- [What to work on]: Every line in the entries where "agent" is found should be copied.

*** Opening Given entries ***

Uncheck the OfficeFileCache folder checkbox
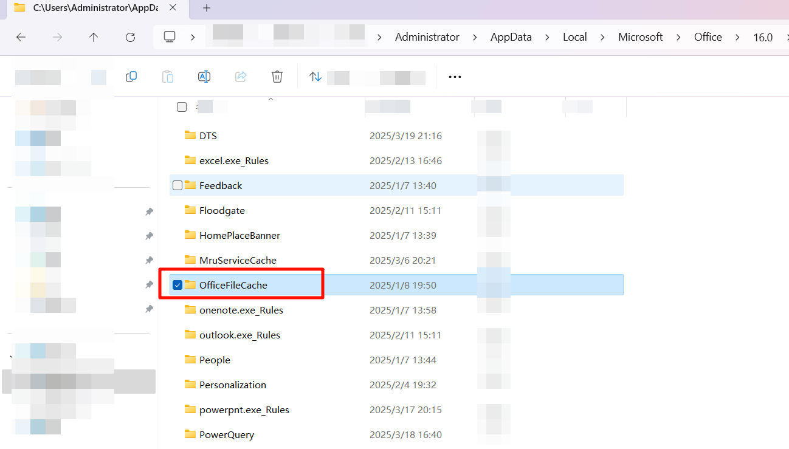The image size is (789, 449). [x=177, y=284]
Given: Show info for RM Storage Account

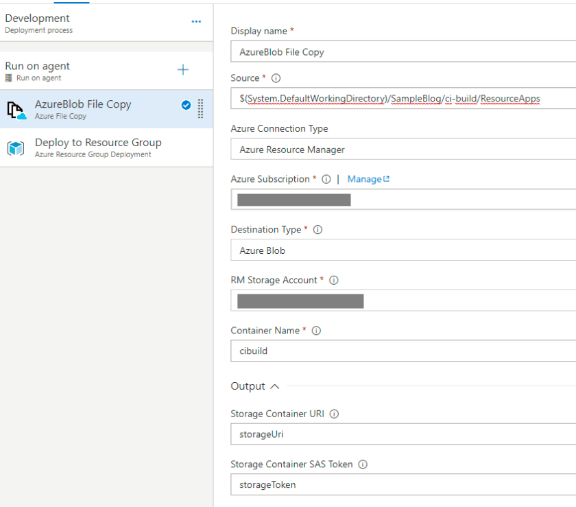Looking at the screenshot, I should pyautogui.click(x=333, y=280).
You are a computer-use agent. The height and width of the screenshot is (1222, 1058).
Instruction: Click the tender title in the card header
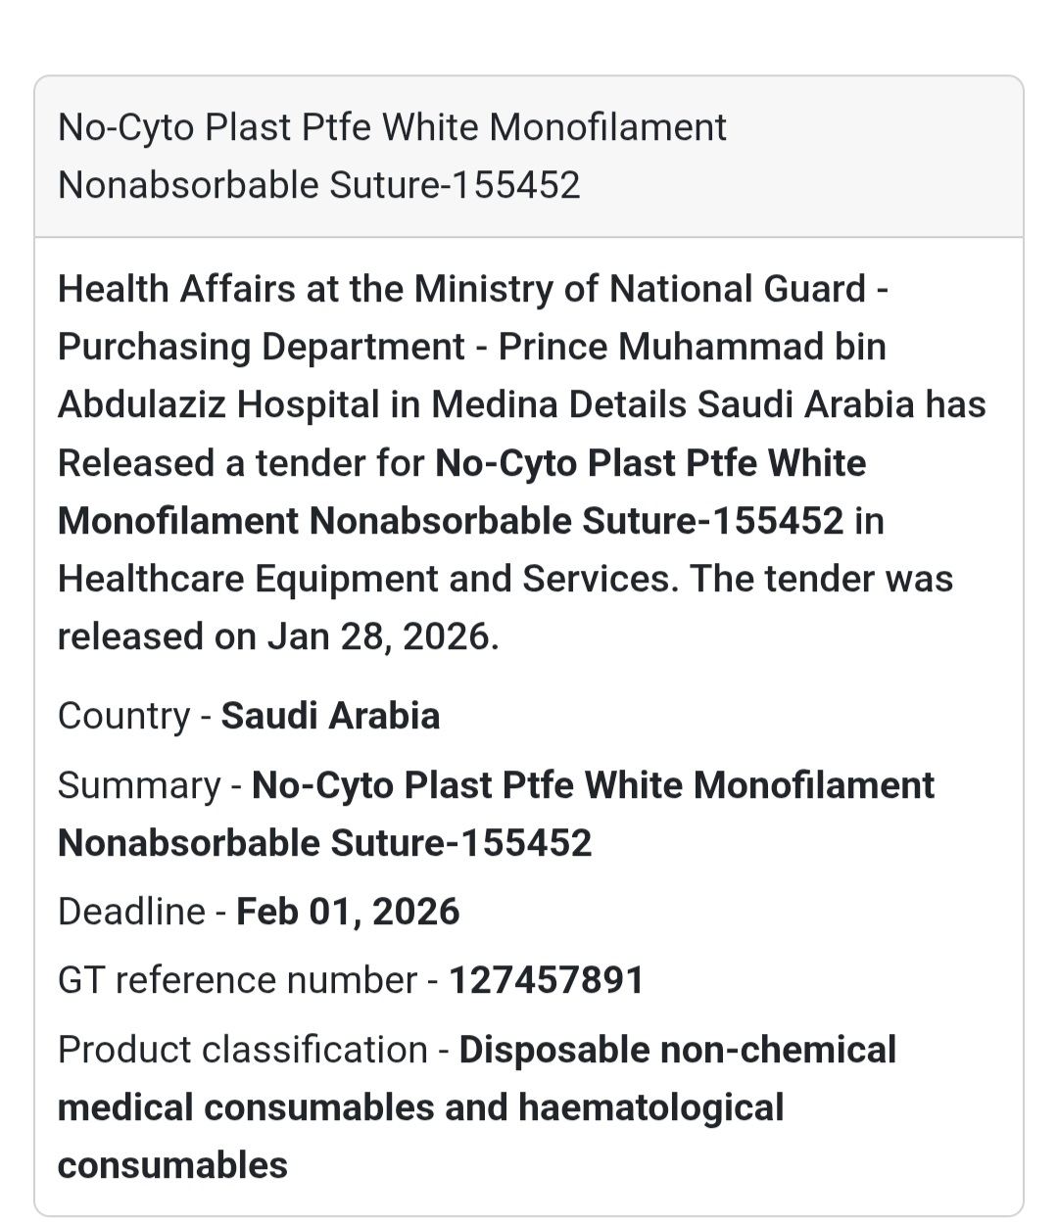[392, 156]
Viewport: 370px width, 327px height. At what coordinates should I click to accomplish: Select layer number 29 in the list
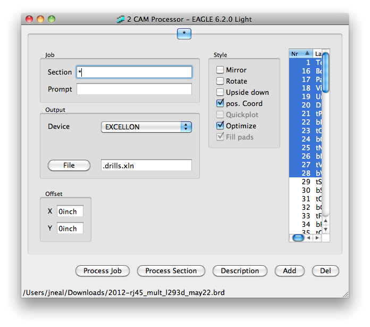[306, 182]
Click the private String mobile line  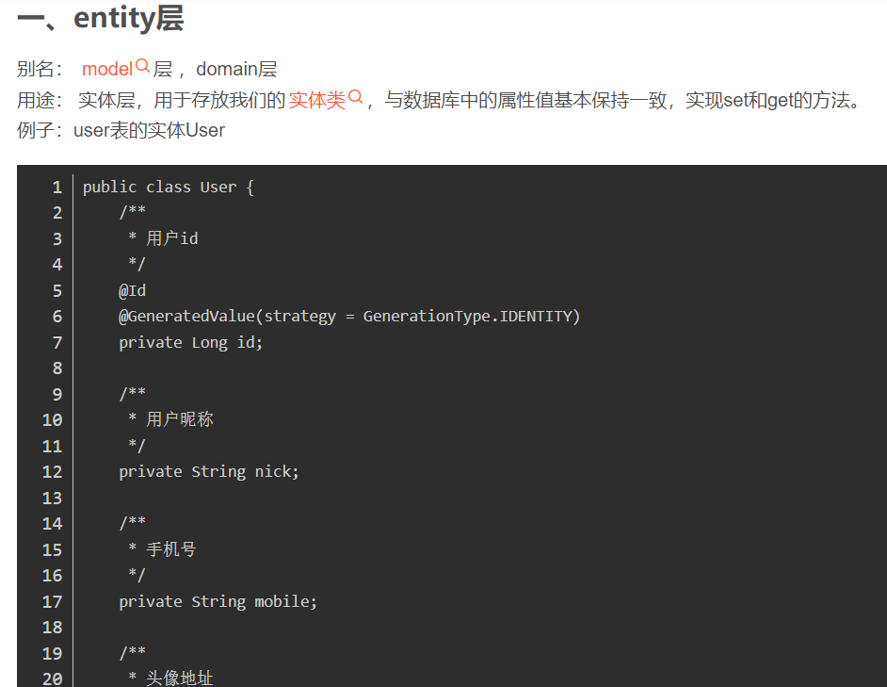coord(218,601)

*** Closing Given entries ***
*** Opening Given entries ***

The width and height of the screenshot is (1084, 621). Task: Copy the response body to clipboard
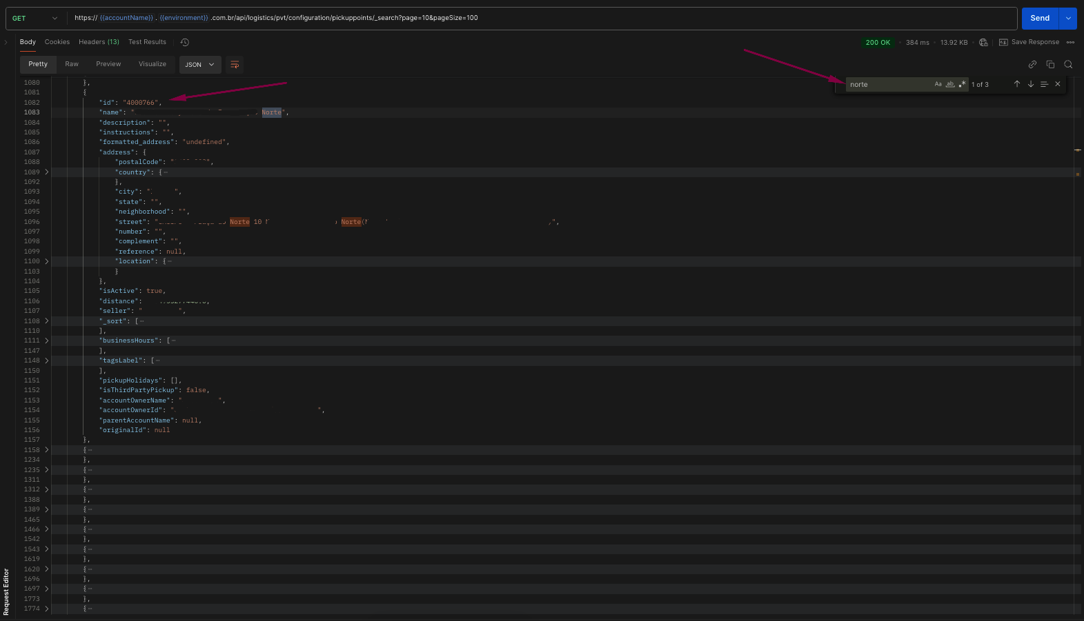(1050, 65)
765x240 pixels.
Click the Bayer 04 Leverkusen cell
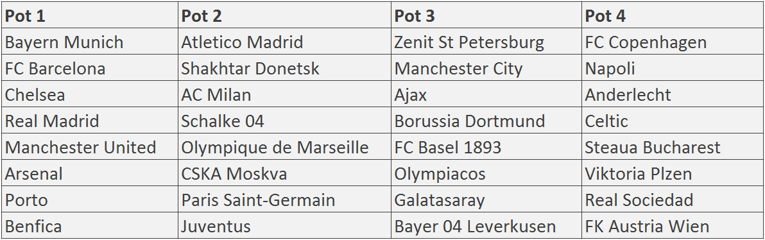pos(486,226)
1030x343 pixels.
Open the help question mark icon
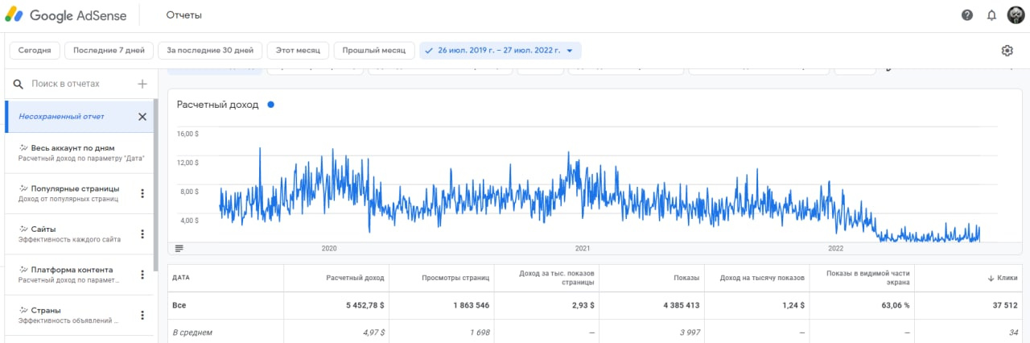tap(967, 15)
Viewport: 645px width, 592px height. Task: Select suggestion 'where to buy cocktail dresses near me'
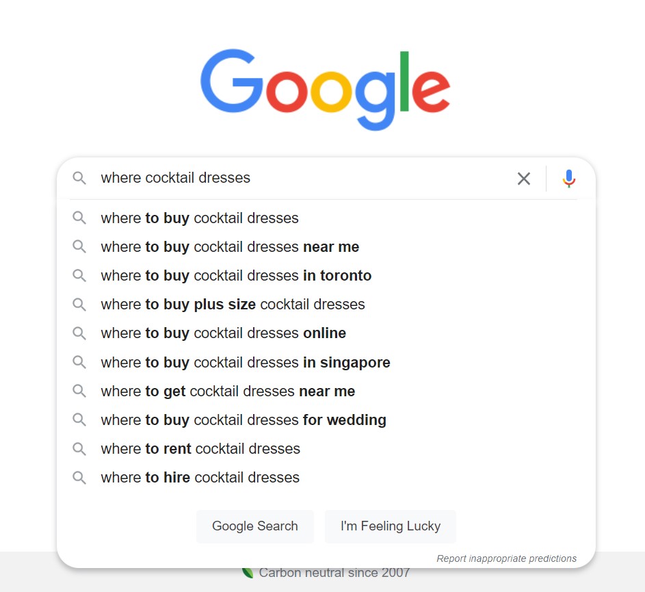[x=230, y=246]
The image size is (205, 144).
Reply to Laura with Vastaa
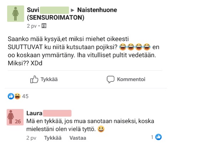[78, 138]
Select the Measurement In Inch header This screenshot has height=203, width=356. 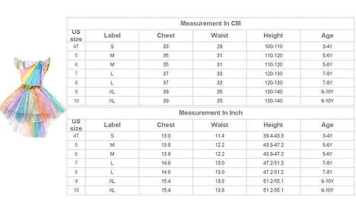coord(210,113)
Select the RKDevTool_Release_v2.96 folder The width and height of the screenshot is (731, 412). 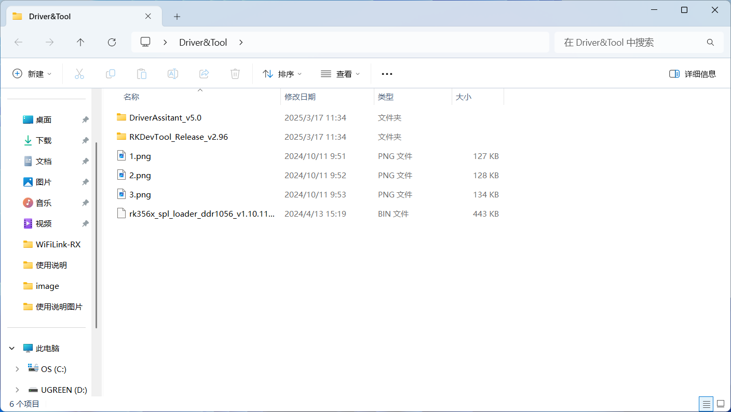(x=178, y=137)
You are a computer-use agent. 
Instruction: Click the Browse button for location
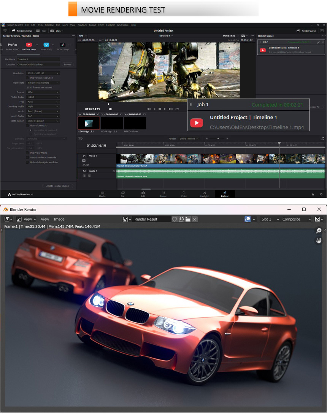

*** Closing Given entries ***

- [Answer to this exercise]:
You are a computer-use agent. The height and width of the screenshot is (1222, 1058).
You are a computer-use agent. 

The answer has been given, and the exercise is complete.